Table[Length[Select[Prime[Range[168]], permutablePrimeQ[#, b] &]], {b, 2, 36}]

Out

{4, 4, 8, 9, 10, 20, 13, 22, 22, 46, 17, 46, 27, 31, 26, 37, 23, 64, 37, 55, \

33, 61, 33, 77, 48, 68, 44, 109, 34, 100, 59, 72, 72, 92, 49}

Prime pi 1000 is 168. So, from the bases Mathematica can handle natively, base 29 has the most permutable primes from among the first 168 primes. The definition of the Boolean function permutablePrimeQ "is left as an exercise for the Reader."
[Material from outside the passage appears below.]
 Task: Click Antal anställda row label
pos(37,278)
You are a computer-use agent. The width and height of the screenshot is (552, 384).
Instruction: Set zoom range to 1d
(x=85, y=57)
## Re: little something to chew on

Obviously p < b will be permutable in a trivial sense, i.e., there's not much permutation you can do on just one digit. So then larger bases have more permutable primes in the beginning. A fairer comparison would be to look for permutable primes in the range b^2 < p < b^3.

## Re: little something to chew on

Mm, yes, I agree. Good points. Thanks.